→ **TASK INSTRUCTIONS**: Copy out word for word the rows from the one containing "touchscreen [457, 311]" through the one containing "coordinates (166, 857).", including both of those rows.

→ **MATERIAL FOR THIS TASK**:
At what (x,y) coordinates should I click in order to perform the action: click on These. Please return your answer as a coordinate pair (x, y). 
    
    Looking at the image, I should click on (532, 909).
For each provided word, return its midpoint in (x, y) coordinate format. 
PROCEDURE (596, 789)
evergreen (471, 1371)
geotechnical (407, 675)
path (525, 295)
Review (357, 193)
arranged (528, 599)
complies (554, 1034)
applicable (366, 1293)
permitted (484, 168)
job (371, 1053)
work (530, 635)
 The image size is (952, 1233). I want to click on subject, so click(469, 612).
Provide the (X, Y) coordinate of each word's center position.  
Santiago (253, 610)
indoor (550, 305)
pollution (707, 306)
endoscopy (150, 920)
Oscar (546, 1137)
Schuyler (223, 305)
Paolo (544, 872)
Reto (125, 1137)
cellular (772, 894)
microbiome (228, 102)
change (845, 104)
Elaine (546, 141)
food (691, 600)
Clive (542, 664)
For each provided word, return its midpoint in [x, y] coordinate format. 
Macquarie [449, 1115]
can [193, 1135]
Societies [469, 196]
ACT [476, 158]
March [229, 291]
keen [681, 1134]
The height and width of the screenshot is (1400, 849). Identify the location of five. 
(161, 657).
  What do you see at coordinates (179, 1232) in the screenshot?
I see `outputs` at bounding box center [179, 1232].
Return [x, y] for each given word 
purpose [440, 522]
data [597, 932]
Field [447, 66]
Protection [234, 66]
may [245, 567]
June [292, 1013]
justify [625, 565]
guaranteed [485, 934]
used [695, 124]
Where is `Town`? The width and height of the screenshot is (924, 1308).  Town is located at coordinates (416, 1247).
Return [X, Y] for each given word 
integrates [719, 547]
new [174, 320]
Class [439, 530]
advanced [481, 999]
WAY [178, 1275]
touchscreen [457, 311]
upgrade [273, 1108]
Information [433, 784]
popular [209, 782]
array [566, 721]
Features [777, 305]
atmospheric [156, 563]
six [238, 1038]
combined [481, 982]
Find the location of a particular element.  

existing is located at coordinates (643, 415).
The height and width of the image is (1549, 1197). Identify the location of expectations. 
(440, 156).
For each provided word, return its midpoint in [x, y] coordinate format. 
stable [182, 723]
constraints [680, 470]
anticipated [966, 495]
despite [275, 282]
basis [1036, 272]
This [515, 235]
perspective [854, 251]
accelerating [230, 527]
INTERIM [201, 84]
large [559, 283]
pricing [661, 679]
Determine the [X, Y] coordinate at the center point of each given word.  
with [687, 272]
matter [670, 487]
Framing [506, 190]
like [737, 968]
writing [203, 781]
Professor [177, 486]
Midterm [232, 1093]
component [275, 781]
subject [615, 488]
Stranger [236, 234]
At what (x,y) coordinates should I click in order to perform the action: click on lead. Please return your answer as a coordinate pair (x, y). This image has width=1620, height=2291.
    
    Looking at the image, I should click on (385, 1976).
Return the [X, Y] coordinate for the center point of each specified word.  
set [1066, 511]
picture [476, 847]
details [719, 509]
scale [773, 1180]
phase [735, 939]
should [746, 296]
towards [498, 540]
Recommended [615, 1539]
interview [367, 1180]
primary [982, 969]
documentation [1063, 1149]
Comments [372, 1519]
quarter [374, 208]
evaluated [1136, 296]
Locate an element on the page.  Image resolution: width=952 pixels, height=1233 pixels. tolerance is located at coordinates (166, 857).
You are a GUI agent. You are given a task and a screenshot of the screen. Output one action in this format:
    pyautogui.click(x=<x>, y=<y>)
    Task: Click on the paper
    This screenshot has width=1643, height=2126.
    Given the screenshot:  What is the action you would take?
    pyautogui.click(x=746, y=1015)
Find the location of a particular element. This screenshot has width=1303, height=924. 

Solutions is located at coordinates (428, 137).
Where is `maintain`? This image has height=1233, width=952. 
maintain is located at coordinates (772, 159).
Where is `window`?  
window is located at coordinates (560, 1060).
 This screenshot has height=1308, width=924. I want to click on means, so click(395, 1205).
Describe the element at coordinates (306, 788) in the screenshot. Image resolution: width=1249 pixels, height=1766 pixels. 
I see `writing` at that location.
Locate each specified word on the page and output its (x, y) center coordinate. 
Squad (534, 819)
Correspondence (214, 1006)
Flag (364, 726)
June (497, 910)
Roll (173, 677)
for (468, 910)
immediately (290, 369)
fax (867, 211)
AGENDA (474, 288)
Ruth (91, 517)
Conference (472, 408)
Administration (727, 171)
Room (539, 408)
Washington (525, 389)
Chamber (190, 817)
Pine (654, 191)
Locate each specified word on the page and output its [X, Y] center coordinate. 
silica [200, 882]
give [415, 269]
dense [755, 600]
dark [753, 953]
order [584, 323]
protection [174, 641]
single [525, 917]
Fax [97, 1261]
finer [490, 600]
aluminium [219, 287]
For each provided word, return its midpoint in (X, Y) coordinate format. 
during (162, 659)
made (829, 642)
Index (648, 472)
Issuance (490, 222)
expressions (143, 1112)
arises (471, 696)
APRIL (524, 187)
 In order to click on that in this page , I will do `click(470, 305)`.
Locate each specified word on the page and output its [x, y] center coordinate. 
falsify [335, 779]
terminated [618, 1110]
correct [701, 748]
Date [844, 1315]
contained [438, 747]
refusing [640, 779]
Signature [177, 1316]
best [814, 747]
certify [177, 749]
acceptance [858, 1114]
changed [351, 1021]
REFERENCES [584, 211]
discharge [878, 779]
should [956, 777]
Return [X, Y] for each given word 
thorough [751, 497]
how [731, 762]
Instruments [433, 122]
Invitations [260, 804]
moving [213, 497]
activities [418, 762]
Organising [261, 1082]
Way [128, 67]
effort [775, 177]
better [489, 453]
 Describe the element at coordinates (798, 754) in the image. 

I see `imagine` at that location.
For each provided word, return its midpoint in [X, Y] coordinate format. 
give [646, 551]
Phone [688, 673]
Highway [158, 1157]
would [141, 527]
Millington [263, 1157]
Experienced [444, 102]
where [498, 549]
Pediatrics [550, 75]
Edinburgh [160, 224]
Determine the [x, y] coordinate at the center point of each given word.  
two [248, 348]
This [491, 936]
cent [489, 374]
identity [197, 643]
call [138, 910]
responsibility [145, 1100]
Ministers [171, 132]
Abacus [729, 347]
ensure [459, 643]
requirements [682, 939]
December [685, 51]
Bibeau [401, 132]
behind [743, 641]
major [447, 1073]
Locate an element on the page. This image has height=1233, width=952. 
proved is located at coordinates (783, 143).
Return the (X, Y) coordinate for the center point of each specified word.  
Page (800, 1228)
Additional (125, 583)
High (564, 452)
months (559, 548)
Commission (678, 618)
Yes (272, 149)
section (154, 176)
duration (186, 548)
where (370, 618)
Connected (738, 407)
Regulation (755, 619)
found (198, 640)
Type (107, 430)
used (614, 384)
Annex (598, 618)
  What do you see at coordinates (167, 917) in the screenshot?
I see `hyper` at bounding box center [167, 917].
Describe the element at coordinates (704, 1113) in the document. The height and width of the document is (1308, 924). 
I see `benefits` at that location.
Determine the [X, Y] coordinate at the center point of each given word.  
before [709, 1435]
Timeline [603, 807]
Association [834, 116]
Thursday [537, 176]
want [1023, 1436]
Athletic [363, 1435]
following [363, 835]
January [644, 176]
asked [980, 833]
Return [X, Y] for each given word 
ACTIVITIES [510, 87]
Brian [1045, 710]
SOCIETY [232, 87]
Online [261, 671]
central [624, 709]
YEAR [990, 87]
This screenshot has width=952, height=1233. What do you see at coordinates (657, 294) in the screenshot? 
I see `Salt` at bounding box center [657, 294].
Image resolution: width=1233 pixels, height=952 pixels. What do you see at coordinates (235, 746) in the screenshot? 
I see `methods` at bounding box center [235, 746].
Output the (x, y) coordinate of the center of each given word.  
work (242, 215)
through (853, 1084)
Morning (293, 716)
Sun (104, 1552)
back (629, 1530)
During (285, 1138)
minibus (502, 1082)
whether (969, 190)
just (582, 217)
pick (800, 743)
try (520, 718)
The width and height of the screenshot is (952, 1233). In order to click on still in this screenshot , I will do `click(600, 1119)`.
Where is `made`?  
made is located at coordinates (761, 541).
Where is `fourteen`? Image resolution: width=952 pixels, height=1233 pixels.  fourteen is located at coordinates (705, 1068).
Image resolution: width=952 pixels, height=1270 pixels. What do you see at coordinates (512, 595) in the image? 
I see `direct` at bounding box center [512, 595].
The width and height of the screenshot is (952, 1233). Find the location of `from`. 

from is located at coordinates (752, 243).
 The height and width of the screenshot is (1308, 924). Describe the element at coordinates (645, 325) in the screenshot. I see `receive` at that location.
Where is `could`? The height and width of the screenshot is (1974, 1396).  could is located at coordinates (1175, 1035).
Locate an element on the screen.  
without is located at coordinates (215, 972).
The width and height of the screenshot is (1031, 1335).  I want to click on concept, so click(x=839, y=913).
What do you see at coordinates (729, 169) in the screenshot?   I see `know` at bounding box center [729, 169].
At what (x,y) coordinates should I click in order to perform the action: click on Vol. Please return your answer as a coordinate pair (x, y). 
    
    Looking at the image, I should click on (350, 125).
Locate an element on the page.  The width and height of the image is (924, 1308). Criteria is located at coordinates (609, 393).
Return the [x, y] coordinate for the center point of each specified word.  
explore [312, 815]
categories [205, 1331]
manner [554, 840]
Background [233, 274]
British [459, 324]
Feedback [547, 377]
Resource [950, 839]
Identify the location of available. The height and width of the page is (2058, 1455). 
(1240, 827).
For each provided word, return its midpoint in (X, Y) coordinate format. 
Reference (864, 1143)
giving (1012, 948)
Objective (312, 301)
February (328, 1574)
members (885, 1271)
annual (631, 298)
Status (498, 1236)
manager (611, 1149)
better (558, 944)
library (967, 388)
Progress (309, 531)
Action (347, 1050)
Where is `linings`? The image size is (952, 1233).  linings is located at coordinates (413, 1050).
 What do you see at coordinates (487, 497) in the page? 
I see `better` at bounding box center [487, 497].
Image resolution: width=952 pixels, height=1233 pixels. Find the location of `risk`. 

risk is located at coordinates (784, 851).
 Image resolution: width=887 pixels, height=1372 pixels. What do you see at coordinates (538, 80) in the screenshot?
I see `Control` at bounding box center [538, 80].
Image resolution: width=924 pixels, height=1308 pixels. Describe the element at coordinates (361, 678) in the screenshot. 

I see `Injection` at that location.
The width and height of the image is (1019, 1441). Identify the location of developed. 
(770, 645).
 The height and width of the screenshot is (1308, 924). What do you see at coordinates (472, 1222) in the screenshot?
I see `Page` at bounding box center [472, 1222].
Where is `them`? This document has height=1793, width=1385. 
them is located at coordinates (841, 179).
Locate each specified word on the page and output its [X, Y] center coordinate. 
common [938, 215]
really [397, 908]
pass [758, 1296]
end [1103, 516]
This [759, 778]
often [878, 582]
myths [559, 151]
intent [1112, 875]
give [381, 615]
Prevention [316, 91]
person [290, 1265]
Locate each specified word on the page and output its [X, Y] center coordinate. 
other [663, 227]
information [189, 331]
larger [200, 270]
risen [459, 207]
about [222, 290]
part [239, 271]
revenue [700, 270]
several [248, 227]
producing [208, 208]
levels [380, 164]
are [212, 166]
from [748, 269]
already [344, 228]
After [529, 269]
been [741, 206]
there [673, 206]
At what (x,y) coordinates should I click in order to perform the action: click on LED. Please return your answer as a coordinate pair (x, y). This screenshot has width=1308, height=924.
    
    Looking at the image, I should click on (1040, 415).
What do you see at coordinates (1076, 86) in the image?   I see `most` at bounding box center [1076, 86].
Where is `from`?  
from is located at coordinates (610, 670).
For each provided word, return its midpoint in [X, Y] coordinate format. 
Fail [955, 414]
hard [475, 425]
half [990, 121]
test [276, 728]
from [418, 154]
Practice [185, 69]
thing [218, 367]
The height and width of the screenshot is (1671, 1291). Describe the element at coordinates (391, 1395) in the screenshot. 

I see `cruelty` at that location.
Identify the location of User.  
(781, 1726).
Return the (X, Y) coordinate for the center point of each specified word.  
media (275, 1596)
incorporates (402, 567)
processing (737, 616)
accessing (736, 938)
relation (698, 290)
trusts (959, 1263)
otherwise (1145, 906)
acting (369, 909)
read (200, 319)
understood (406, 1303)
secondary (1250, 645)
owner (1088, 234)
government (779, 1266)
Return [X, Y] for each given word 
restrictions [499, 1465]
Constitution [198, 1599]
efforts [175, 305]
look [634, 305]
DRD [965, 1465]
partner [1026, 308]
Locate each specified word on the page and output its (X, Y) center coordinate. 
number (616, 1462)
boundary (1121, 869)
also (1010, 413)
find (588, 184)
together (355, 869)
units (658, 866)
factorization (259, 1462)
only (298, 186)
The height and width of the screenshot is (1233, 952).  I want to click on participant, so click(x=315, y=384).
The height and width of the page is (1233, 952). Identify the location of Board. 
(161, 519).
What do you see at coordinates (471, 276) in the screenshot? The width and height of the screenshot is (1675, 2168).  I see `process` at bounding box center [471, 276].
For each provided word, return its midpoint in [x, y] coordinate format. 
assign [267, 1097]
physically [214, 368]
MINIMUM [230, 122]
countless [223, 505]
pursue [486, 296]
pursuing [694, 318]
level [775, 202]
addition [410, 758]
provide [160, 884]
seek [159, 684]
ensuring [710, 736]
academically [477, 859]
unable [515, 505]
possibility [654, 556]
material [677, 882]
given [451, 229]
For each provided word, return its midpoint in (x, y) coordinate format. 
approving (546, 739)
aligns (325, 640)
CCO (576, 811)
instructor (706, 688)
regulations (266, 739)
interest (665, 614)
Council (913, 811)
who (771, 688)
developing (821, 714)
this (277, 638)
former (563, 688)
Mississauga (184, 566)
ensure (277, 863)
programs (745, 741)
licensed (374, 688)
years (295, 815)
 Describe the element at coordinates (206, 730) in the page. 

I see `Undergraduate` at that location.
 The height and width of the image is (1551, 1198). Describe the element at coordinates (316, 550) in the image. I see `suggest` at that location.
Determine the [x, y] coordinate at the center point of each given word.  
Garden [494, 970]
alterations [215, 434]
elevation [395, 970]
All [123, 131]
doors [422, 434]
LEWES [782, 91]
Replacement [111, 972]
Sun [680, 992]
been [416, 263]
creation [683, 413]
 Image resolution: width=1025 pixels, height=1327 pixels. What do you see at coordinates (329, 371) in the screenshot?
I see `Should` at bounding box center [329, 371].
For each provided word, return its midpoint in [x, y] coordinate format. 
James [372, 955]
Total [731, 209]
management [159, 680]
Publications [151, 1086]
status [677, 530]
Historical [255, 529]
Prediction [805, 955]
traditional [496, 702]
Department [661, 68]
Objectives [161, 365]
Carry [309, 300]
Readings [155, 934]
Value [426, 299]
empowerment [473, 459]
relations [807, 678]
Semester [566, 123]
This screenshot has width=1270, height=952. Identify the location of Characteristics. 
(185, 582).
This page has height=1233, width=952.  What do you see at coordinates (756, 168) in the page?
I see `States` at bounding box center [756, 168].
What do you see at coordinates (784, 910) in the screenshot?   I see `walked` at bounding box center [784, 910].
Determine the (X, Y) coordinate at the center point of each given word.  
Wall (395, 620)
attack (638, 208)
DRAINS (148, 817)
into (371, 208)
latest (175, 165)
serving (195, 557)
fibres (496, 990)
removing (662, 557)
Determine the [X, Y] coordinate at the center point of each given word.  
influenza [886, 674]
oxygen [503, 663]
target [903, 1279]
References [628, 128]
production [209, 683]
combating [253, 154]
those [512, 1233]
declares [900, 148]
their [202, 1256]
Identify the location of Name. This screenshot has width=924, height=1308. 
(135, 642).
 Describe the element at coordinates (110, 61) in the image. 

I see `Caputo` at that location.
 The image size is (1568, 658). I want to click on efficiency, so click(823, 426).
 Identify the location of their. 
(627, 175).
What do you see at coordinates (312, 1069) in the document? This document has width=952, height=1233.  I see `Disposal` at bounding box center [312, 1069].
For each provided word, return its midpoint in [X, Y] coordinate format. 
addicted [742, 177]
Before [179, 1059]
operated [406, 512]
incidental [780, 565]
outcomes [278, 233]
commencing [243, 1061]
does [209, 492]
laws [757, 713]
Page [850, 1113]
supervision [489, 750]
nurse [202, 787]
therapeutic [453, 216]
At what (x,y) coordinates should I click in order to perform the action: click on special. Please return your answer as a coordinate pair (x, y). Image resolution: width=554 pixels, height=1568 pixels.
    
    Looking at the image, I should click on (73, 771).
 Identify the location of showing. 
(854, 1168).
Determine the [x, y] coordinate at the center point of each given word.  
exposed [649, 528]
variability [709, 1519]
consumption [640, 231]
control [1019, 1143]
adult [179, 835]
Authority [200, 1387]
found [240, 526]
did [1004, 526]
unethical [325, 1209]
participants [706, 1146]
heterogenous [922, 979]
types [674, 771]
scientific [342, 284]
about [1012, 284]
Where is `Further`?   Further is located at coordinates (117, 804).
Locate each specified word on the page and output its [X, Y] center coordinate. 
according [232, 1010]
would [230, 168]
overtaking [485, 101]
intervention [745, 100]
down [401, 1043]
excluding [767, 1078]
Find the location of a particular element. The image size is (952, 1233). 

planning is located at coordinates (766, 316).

→ **SOLUTION BELOW**:
touchscreen [457, 311]
upgrade [273, 1108]
Information [433, 784]
popular [209, 782]
array [566, 721]
Features [777, 305]
atmospheric [156, 563]
six [238, 1038]
combined [481, 982]
Find the location of a particular element.  

existing is located at coordinates (643, 415).
The height and width of the image is (1549, 1197). Identify the location of expectations. 
(440, 156).
For each provided word, return its midpoint in [x, y] coordinate format. 
stable [182, 723]
constraints [680, 470]
anticipated [966, 495]
despite [275, 282]
basis [1036, 272]
This [515, 235]
perspective [854, 251]
accelerating [230, 527]
INTERIM [201, 84]
large [559, 283]
pricing [661, 679]
Determine the [X, Y] coordinate at the center point of each given word.  
with [687, 272]
matter [670, 487]
Framing [506, 190]
like [737, 968]
writing [203, 781]
Professor [177, 486]
Midterm [232, 1093]
component [275, 781]
subject [615, 488]
Stranger [236, 234]
At what (x,y) coordinates should I click in order to perform the action: click on lead. Please return your answer as a coordinate pair (x, y). This image has width=1620, height=2291.
    
    Looking at the image, I should click on (385, 1976).
Return the [X, Y] coordinate for the center point of each specified word.  
set [1066, 511]
picture [476, 847]
details [719, 509]
scale [773, 1180]
phase [735, 939]
should [746, 296]
towards [498, 540]
Recommended [615, 1539]
interview [367, 1180]
primary [982, 969]
documentation [1063, 1149]
Comments [372, 1519]
quarter [374, 208]
evaluated [1136, 296]
Locate an element on the page.  Image resolution: width=952 pixels, height=1233 pixels. tolerance is located at coordinates (166, 857).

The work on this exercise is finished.